--- START ---

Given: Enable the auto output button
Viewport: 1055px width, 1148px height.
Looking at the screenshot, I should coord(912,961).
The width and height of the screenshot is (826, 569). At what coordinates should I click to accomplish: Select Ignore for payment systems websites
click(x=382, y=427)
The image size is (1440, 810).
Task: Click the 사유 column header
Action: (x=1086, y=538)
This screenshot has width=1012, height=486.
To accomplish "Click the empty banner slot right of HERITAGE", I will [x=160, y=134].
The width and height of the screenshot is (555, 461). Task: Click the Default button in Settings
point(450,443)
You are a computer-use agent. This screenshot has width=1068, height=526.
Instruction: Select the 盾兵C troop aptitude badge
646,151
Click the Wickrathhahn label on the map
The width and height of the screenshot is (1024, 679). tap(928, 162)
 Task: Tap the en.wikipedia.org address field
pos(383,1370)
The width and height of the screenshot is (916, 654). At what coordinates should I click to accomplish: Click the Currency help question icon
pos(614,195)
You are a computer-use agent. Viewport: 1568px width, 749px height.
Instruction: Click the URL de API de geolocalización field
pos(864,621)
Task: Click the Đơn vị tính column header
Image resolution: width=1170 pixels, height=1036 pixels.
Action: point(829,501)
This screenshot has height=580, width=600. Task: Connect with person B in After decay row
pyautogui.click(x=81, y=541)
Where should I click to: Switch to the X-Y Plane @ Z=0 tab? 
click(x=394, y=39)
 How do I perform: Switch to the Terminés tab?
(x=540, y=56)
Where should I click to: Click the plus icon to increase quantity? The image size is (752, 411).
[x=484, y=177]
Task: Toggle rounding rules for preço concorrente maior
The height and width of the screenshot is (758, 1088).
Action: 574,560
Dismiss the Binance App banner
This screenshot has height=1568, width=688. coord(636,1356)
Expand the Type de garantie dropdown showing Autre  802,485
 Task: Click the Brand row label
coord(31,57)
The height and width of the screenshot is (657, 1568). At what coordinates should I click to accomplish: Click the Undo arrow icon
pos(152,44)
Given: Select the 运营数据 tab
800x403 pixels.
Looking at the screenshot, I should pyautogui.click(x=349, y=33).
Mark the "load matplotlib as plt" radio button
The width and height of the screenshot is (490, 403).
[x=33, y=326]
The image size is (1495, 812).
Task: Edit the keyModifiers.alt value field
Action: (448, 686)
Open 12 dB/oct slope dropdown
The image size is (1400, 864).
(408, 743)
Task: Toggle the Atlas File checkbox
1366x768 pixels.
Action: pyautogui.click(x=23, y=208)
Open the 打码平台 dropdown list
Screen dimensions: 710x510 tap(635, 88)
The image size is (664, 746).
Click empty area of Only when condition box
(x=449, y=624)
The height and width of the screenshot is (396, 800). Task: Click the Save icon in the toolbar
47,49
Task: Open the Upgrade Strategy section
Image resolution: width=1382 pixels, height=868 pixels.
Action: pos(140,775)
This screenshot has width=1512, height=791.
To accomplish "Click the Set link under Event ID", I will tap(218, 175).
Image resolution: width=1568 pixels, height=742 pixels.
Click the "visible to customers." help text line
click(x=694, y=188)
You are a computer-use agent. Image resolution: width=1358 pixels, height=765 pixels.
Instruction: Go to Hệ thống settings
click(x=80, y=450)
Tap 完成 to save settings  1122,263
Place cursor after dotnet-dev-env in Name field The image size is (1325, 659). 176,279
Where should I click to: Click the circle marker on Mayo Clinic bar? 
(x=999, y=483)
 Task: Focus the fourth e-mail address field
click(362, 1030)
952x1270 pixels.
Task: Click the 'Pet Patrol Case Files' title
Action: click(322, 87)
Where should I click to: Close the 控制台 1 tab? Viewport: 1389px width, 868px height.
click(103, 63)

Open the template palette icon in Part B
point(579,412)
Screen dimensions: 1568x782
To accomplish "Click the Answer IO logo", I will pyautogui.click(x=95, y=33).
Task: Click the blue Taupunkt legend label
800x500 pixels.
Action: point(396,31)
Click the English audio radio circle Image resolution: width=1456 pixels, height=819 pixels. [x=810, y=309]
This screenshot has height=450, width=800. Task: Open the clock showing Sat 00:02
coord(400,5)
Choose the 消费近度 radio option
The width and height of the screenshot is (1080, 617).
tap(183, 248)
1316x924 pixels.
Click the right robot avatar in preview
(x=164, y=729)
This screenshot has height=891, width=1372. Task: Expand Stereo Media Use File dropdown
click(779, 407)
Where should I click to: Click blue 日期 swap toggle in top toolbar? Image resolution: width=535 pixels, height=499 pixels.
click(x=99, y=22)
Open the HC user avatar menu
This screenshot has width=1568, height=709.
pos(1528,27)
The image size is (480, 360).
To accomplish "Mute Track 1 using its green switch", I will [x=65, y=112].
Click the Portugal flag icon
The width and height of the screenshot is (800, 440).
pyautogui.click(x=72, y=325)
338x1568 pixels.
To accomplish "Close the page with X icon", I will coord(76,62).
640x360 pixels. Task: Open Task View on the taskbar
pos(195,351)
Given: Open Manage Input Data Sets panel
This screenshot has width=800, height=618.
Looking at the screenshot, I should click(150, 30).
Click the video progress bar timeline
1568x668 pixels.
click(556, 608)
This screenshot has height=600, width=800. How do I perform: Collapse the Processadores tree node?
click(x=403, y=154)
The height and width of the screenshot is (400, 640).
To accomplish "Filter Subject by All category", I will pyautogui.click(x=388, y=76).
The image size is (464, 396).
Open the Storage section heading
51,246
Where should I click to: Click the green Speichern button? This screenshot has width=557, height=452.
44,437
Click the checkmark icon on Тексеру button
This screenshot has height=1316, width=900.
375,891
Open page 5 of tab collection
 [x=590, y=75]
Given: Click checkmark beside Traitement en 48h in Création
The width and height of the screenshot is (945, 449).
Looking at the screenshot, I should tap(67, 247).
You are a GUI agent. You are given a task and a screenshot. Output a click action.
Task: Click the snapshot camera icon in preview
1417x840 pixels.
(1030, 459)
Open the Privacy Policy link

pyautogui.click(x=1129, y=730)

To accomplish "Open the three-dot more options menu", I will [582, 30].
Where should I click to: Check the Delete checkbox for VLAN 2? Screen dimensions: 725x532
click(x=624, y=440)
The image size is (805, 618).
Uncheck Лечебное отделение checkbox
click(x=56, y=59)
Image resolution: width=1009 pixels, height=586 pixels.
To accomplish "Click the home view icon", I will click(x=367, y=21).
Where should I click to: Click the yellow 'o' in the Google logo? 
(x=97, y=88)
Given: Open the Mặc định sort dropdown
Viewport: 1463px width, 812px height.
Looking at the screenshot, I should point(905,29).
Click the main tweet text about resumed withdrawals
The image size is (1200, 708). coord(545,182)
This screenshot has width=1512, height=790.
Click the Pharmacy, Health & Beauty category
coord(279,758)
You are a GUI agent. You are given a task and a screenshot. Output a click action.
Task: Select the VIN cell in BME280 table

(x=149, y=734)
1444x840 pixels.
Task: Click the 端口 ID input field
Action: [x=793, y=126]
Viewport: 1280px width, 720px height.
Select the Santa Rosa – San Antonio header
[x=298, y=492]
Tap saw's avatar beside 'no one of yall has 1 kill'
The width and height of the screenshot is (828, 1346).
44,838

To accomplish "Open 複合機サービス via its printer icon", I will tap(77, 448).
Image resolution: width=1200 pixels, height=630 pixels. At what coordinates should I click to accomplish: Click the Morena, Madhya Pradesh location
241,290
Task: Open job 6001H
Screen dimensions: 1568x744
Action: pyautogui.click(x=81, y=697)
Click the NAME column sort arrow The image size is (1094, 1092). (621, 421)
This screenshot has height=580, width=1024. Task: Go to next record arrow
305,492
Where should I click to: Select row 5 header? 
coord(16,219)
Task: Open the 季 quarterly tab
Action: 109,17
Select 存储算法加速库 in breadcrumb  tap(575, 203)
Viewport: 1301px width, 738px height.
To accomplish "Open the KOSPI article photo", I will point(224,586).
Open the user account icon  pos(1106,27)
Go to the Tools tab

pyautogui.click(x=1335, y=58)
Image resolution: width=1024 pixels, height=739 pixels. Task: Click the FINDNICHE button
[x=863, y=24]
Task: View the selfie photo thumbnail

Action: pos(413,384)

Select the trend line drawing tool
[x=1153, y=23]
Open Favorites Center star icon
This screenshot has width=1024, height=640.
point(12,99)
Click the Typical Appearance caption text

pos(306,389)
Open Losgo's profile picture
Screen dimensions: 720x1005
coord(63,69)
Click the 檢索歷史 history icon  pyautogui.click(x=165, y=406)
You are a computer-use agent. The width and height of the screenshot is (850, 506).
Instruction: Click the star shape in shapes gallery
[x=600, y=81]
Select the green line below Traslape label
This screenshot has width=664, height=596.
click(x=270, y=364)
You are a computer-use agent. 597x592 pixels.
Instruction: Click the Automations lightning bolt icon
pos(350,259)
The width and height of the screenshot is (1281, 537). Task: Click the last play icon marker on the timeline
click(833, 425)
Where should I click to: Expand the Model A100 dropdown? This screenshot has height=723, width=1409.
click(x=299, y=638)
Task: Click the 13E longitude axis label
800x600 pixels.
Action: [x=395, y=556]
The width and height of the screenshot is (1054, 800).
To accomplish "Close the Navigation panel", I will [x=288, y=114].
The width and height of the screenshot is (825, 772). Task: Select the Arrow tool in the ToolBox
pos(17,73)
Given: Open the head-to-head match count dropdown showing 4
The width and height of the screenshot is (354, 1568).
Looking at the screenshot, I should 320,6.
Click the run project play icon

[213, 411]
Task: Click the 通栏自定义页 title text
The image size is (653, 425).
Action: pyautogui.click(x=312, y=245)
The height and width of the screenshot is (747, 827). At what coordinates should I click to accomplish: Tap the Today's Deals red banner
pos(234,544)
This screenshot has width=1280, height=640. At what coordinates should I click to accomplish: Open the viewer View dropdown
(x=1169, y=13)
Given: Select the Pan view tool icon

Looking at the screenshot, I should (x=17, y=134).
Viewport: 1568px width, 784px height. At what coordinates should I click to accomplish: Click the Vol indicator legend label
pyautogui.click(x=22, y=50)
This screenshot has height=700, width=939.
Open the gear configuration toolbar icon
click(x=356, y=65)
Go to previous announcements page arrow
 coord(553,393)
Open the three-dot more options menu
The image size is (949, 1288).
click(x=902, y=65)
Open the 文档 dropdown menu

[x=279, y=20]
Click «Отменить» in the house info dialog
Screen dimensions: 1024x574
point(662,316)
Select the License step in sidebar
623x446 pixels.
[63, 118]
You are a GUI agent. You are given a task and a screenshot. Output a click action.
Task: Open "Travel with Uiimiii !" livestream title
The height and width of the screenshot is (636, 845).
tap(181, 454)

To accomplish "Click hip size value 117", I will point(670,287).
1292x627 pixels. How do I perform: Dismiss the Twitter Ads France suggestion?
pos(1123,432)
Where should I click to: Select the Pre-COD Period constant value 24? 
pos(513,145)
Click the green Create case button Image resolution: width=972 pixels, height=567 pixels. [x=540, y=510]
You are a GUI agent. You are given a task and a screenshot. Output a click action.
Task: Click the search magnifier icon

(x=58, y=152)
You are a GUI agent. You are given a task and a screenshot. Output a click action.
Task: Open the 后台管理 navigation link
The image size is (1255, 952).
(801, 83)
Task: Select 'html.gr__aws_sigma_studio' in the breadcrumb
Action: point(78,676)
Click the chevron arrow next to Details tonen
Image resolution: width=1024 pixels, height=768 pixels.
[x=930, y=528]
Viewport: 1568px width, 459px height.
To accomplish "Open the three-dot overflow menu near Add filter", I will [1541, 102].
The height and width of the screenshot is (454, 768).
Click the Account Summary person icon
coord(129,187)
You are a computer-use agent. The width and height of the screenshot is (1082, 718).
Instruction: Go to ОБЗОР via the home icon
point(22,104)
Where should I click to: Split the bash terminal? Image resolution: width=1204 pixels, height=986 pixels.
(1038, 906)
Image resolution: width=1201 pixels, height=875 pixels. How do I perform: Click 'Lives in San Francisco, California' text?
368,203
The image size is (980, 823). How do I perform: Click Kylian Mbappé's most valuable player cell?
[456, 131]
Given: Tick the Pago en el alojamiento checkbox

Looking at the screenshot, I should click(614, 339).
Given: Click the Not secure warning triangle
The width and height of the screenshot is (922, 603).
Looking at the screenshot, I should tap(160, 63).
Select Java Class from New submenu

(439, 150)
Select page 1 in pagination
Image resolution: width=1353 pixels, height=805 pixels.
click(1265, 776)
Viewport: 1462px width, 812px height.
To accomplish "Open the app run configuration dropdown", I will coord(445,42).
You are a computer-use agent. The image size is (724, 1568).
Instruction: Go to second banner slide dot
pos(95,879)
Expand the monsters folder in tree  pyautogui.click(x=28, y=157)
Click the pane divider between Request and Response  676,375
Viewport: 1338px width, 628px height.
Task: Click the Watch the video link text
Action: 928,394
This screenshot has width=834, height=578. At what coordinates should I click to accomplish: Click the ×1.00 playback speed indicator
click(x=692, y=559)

--- END ---

Which lines in the items above contain the word "blue", with case counting? Show each of those lines in full.

**WRITTEN SOLUTION:**
Task: Click the blue Taupunkt legend label
Where should I click to: Click blue 日期 swap toggle in top toolbar? Image resolution: width=535 pixels, height=499 pixels.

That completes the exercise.